■ EXERCISE PROMPT
Copy out, from the entries below, each line that holds the string "computer".

-------- SUPPLIED MATERIAL

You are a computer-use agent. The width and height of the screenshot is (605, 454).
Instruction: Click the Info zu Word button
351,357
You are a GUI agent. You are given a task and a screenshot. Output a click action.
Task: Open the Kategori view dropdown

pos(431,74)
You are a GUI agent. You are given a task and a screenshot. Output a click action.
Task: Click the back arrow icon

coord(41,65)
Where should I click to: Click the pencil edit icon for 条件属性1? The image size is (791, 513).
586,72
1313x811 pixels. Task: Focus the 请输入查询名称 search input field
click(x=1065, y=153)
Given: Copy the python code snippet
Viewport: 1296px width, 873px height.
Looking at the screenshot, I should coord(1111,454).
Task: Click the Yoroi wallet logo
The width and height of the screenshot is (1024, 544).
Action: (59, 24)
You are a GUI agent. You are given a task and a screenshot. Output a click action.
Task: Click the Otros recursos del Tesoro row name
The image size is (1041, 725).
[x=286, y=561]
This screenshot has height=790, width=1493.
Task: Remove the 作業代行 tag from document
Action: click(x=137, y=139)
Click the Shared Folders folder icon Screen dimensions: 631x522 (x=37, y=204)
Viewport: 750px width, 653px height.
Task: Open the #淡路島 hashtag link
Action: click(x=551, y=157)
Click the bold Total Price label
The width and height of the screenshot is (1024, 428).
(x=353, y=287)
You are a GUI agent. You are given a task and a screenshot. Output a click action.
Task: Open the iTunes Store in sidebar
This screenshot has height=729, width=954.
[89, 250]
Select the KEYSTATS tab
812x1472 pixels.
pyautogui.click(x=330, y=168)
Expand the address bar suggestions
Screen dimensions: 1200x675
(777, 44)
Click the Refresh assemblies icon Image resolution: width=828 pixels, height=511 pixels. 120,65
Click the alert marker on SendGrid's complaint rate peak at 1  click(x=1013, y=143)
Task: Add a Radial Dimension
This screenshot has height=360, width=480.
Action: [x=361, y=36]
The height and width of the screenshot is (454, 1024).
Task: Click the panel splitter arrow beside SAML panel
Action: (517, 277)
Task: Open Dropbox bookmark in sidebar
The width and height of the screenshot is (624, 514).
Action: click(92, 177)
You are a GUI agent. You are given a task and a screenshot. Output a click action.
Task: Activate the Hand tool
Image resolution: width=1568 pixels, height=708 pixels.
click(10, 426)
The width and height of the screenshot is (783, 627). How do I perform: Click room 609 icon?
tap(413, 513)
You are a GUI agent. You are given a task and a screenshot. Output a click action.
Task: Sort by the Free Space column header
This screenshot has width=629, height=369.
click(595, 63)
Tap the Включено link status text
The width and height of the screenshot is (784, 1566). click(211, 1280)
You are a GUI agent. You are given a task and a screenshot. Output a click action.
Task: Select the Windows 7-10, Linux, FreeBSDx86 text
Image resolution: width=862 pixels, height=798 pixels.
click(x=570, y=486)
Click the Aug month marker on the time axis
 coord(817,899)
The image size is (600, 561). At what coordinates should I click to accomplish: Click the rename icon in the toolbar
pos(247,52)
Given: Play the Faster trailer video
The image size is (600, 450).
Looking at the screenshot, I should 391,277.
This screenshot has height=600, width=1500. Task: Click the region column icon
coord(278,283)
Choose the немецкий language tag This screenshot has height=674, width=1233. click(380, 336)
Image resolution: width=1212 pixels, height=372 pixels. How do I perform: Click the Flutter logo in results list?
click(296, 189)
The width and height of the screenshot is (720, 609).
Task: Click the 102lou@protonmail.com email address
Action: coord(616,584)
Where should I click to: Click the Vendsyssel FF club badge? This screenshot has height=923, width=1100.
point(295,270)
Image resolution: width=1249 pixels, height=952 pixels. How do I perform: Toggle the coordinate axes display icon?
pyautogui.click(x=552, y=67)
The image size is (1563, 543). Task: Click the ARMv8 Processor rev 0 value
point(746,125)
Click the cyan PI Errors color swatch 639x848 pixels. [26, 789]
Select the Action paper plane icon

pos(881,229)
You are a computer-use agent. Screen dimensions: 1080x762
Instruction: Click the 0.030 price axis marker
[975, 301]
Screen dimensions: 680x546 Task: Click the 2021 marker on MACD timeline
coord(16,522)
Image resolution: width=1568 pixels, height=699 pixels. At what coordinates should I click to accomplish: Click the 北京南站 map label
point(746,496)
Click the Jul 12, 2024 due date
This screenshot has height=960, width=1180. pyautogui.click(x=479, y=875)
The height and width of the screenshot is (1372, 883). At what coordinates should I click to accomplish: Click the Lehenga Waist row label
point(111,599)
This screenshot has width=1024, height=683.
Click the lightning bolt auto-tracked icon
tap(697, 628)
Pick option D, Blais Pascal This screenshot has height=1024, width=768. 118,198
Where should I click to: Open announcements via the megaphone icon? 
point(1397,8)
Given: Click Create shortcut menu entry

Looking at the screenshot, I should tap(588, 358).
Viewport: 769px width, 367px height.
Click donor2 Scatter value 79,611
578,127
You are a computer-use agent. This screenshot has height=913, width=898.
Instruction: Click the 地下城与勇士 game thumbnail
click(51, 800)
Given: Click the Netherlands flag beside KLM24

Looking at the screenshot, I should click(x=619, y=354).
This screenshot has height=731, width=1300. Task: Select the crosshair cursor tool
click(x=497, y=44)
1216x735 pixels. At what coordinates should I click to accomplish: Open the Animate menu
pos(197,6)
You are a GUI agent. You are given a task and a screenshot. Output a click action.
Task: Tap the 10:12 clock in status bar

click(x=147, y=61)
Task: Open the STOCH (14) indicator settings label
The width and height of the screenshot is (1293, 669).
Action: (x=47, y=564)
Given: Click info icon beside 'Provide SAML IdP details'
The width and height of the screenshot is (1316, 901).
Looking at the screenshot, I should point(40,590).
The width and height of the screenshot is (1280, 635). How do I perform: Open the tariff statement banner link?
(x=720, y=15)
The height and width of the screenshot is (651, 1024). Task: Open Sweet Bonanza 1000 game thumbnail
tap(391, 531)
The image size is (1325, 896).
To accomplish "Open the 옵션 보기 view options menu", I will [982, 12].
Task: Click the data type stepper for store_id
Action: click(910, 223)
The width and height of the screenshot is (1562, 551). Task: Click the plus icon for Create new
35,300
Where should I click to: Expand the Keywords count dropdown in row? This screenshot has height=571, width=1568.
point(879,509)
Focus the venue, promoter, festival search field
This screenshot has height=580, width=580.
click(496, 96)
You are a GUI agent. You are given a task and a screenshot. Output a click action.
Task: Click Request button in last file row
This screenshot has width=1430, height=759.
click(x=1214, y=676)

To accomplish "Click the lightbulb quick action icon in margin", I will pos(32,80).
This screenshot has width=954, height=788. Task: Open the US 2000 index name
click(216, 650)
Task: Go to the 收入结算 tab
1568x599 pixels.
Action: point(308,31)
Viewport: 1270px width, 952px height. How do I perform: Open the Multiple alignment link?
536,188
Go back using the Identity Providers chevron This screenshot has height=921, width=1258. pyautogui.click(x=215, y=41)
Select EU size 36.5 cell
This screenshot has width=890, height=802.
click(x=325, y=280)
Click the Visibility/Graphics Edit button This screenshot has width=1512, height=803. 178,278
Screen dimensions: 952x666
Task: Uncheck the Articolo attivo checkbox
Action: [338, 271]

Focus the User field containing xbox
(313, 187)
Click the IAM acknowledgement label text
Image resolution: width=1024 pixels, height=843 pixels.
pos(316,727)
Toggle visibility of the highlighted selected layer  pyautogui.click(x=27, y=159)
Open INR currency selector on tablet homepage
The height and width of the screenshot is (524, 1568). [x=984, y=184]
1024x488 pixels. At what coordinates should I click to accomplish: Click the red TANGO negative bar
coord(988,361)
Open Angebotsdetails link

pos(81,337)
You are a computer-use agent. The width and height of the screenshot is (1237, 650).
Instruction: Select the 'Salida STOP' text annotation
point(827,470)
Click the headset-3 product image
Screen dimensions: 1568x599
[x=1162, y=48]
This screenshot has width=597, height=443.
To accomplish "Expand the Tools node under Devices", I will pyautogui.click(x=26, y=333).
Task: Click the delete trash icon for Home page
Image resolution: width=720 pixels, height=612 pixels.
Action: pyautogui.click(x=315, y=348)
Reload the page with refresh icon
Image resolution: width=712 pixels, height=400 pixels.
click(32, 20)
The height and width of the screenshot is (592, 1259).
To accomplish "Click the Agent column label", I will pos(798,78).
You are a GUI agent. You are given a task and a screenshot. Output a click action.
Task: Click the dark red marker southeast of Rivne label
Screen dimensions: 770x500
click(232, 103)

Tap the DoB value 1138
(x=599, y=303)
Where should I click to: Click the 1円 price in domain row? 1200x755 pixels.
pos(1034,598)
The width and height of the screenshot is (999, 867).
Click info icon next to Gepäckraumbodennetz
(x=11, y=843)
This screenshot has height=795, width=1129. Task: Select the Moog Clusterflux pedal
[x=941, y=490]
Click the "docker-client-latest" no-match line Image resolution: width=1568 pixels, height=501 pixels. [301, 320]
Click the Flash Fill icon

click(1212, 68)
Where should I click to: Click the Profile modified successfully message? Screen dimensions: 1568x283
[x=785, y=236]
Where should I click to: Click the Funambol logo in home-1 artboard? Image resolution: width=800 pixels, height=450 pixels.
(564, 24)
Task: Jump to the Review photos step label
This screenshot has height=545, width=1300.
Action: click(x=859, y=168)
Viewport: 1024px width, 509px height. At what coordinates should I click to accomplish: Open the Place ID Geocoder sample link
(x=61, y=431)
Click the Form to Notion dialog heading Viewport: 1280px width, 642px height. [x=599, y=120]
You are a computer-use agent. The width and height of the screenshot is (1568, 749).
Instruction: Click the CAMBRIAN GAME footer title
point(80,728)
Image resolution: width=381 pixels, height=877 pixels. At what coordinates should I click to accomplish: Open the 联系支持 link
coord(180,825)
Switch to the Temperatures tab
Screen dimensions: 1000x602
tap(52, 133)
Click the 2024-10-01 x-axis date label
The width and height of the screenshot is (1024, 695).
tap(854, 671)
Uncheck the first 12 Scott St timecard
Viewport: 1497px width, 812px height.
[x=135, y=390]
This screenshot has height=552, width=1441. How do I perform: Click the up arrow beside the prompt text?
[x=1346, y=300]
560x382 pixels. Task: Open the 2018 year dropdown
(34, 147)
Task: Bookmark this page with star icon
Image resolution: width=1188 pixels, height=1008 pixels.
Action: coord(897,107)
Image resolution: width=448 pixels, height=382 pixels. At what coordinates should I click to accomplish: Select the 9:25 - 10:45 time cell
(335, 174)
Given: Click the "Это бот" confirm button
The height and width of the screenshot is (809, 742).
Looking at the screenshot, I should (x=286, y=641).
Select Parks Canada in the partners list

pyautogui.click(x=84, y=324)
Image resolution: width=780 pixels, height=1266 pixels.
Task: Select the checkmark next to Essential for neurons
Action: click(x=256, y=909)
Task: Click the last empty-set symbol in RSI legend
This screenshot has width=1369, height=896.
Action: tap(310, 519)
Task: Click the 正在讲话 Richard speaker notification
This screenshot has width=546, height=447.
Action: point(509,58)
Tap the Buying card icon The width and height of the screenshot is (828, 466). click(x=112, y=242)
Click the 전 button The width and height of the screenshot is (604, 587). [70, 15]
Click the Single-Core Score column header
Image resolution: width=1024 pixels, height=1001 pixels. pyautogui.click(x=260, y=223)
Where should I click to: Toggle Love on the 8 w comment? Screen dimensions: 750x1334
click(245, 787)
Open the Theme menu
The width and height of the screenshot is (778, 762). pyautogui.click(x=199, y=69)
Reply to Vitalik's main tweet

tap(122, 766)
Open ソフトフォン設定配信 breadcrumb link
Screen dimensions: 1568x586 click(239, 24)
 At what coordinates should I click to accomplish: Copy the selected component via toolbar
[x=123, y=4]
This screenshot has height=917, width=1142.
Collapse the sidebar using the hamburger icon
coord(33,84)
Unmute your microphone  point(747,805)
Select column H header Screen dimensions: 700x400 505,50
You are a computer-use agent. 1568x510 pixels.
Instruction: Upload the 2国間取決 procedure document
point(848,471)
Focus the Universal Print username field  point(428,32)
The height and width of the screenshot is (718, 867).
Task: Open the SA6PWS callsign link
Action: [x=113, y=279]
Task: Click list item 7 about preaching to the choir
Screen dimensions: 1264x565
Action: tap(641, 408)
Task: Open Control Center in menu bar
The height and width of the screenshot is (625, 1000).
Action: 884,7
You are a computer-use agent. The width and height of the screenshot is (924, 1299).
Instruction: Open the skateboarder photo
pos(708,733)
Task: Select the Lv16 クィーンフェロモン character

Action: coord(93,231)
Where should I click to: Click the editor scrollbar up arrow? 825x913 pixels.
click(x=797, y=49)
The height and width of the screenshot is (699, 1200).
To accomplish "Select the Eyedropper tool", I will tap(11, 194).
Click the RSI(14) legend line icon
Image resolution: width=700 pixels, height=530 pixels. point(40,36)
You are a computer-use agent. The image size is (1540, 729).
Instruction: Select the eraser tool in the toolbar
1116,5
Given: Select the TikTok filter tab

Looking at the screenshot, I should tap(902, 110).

----------------

■ YOUR SOLUTION
You are a computer-use agent. The width and height of the screenshot is (605, 454).
You are a computer-use agent. Screen dimensions: 1080x762
You are a computer-use agent. This screenshot has height=913, width=898.
You are a computer-use agent. The width and height of the screenshot is (1237, 650).
You are a computer-use agent. The width and height of the screenshot is (1568, 749).
You are a computer-use agent. 1568x510 pixels.
You are a computer-use agent. The width and height of the screenshot is (924, 1299).
You are a computer-use agent. The image size is (1540, 729).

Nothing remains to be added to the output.